Central Powering of the Largest Lyman-alpha Nebula is Revealed by Polarized Radiation

TL;DR

This study detects polarized Lyman-alpha radiation in a high-redshift nebula, revealing that its luminosity is powered by photons from embedded galaxies that are scattered by surrounding neutral hydrogen, rather than local gas emission.

Contribution

First detection of polarized Ly-alpha emission in a high-redshift nebula, providing new insights into the powering mechanisms of Lyman-alpha blobs.

Findings

Polarized Ly-alpha forms an almost complete ring at 45 kpc radius.

Polarization detection rules out in situ gas emission as the primary source.

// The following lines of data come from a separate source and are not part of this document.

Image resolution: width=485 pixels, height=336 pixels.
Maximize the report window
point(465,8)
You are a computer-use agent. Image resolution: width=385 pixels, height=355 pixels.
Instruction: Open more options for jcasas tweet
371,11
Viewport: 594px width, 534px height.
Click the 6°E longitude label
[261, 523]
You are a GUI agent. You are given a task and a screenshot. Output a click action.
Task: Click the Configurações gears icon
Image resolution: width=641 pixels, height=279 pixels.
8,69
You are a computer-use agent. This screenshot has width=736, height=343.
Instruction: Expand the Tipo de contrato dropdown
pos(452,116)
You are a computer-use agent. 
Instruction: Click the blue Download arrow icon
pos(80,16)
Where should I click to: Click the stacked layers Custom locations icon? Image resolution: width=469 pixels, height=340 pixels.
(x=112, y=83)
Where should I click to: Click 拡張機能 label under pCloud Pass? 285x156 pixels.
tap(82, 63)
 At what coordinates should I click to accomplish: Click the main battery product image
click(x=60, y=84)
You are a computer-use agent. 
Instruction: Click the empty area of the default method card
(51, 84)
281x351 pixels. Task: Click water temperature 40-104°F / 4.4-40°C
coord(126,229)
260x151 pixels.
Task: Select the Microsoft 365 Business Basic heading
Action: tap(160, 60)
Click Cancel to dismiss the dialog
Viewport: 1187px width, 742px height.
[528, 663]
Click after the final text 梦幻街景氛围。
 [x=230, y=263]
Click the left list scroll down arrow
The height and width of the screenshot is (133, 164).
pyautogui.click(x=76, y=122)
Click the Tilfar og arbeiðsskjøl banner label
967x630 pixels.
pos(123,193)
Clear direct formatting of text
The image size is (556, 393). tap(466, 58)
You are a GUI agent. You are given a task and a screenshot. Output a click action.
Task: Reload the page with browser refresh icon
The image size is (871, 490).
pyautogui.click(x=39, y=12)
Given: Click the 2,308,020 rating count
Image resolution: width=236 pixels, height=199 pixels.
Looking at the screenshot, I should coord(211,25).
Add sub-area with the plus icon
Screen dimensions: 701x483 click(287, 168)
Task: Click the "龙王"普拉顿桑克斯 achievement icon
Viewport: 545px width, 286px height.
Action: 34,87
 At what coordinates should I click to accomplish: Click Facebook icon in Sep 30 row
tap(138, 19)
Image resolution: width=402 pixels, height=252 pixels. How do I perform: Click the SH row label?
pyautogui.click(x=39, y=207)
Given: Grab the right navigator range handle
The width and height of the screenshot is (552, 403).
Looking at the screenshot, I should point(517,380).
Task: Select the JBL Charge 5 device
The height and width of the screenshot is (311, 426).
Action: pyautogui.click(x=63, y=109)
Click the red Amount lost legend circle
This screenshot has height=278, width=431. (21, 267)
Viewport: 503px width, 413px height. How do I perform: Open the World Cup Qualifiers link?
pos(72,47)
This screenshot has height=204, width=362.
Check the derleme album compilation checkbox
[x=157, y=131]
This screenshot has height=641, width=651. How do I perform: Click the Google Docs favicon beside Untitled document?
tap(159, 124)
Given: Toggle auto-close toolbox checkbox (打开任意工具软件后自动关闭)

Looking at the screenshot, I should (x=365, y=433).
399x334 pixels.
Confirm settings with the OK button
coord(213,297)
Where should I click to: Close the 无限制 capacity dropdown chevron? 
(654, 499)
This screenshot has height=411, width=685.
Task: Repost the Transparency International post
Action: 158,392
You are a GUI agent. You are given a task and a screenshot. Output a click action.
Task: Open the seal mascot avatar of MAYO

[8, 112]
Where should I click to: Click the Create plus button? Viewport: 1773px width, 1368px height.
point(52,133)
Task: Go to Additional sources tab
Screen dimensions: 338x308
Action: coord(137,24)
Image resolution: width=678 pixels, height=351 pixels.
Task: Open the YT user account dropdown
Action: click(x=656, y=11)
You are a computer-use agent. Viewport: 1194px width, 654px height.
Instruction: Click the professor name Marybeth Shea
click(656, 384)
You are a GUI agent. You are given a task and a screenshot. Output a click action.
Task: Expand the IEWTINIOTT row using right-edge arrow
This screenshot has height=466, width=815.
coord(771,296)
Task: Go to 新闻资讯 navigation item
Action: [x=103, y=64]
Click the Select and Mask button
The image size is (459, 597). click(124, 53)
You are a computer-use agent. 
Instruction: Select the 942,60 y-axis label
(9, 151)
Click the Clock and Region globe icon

Luminosity is powered by photons from embedded galaxies, scattered by neutral hydrogen.

Abstract

High-redshift Lyman-alpha blobs are extended, luminous, but rare structures that appear to be associated with the highest peaks in the matter density of the Universe. Their energy output and morphology are similar to powerful radio galaxies, but the source of the luminosity is unclear. Some blobs are associated with ultraviolet or infrared bright galaxies, suggesting an extreme starburst event or accretion onto a central black hole. Another possibility is gas that is shock excited by supernovae. However some blobs are not associated with galaxies, and may instead be heated by gas falling into a dark matter halo. The polarization of the Ly-alpha emission can in principle distinguish between these options, but a previous attempt to detect this signature returned a null detection. Here we report on the detection of polarized Ly-alpha from the blob LAB1. Although the central region shows no measurable polarization, the polarized fraction (P) increases to ~20 per cent at a radius of 45 kpc, forming an almost complete polarized ring. The detection of polarized radiation is inconsistent with the in situ production of Ly-alpha photons, and we conclude that they must have been produced in the galaxies hosted within the nebula, and re-scattered by neutral hydrogen.